Consigne
Reprenez l'extrait ci-dessous sur le dépassement et l'effondrement en le prolongeant après sa dernière phrase.

Extrait
· · · ·

Le monde n’a pas encore connu d’effondrement environnemental à grande échelle depuis la publication de LC. Mais il y a eu des cas de dépassements locaux, suivis de contractions (Randers, 2008). Le cas le plus célèbre de « déclin géré » est l’effort visant à éliminer les produits chimiques destructeurs de la couche d’ozone par le biais du protocole de Montréal en 1987, après la découverte de l’amincissement de cette dernière en Antarctique. Aujourd’hui, la situation est encourageante, bien que la couche d’ozone soit toujours endommagée. L’exemple le plus célèbre d’« effondrement » est celui de la pêche à la morue au Canada après 1992. Ici, la situation est moins encourageante : après deux décennies sans pêche, le stock de poissons ne s’est toujours pas reconstitué. 

Certains affirment que la contraction – forcée ou planifiée – n’est rien d’autre qu’un élément normal du processus de croissance économique, et qu’il n’y a donc pas lieu de s’en inquiéter. De ce point de vue, le dépassement et la contraction sont simplement un processus de remplacement d’une ressource par une autre. Ou plus généralement : une technologie cède simplement la place à une autre. Ce point de vue peut peut-être être défendu si la transition se fait en douceur, c’est-à-dire sans baisse temporaire du revenu ou du bien-être humain (comme dans le cas de l’ozone ?), ou si le dépassement et la contraction ne se produisent que dans une seule région géographique (comme la morue de Terre-Neuve). 

En revanche, cette contraction de l’activité économique sera moins bénigne si un problème commun émerge en même temps dans de nombreux endroits à travers le monde. Un exemple contemporain est l’excès de gaz à effet de serre dans l’atmosphère. Dans ce cas, il est probable que la transition vers une nouvelle « solution » (l’électrification basée sur les énergies renouvelables) implique une période temporaire de déclin du bien-être humain – et ressemblera littéralement à un dépassement et à un effondrement – avant que la nouvelle solution ne soit en place.

LC 5 : Le dépassement peut être évité par une politique mondiale tournée vers l’avenir.

· · · ·

Données fournies

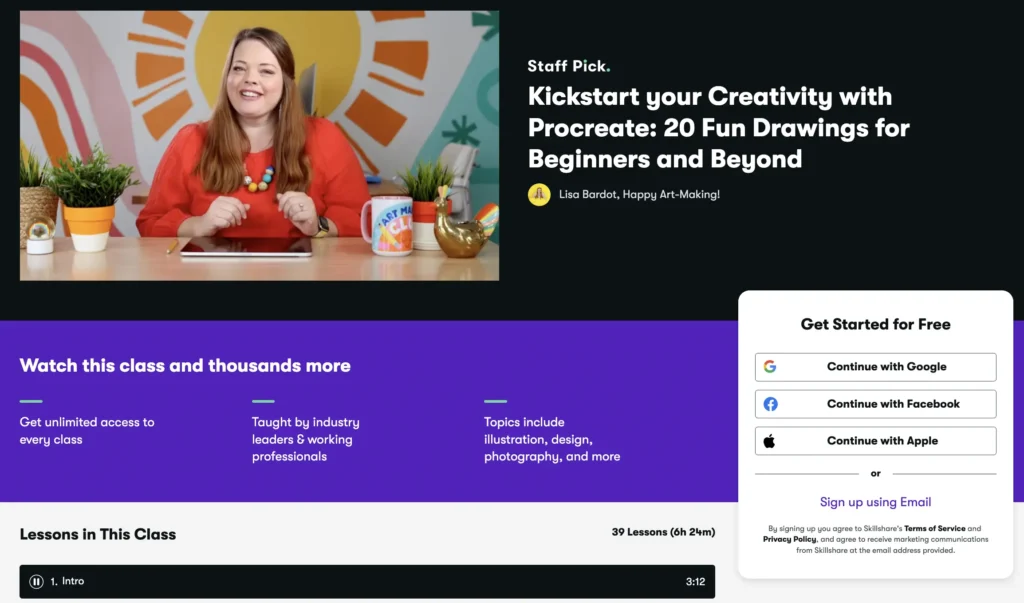Click the Apple logo icon
The height and width of the screenshot is (603, 1024).
tap(770, 441)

· · · ·

Réponse rédigée
En réponse au défi formé par ses quatre premiers messages, LC a entonné une réponse optimiste :

Le défi du dépassement dû aux retards de décision est réel, mais facilement résoluble si la société humaine décide d’agir.

Selon LC, une politique tournée vers l’avenir peut empêcher l’humanité de dépasser les limites planétaires. Onze des douze scénarios du LC exploraient diverses solutions au défi du dépassement. Le dernier scénario – l’équilibre global – montrait comment le dépassement et l’effondrement pouvaient être évités, du moins en principe. Traduit en politiques concrètes, cela signifie qu’il faut légiférer pour limiter la taille de la population et la consommation de matières premières par habitant. Ou, plus précisément, de maintenir les prélèvements forestiers en deçà de la coupe durable, les émissions de gaz à effet de serre en deçà de la quantité pouvant être absorbée par les forêts et les océans, la taille souhaitée des familles en améliorant l’éducation, la santé et la contraception, et les tensions sociales en réduisant les inégalités. Réalisable dans un modèle informatique, difficile dans le monde réel de la politique.

En substance, LC dit que si la société peut éviter le dépassement, il n’y aura pas besoin de « déclin organisé » ni de menace d’« effondrement ». Le défi des limites a des solutions – du moins en principe. Mais il sera difficile à mettre en pratique, car une politique tournée vers l’avenir exige d’agir aujourd’hui pour obtenir un meilleur lendemain. Une telle politique doit maintenir l’empreinte écologique humaine en dessous de la capacité de charge de la planète Terre. Cette politique doit veiller à ce que l’empreinte humaine ne dépasse pas les limites de soutenabilité. 

LC a conclu qu’une politique tournée vers l’avenir peut résoudre le problème, mais a averti que les mesures technologiques ne suffiront pas. Une solution mondiale véritablement durable nécessitera, selon le LC, une combinaison de progrès technologiques et de changements de comportement.

Depuis 1972, de nombreuses discussions ont eu lieu (à l’intérieur et à l’extérieur de l’ONU) afin de résoudre le problème humain par une action mondiale coordonnée. Les objectifs de développement durable des Nations unies (ODD) constituent la description la plus concrète du défi, et certains progrès peuvent être mesurés (Randers et al., 2018) – notamment dans les ambitions moins détaillées des objectifs du millénaire des Nations unies. Mais les ODD n’insistent pas suffisamment sur le risque de dépassement environnemental si tous les ODD sociaux devaient être satisfaits (Randers et al., 2019).

LC 6 : Il est important d’agir le plus tôt possible.

Enfin, LC indique également qu’il est important de commencer tôt, le plus tôt possible même, afin de réaliser une transition en douceur vers un monde durable – sans passer par un dépassement et une contraction. Ce point a été illustré par le scénario 12 de LC, qui montre que les mêmes politiques mondiales qui ont permis de résoudre le problème (dans le monde modèle) lorsqu’elles ont été mises en œuvre en 1975, ne suffiraient pas si elles étaient appliquées 25 ans plus tard, en 20006.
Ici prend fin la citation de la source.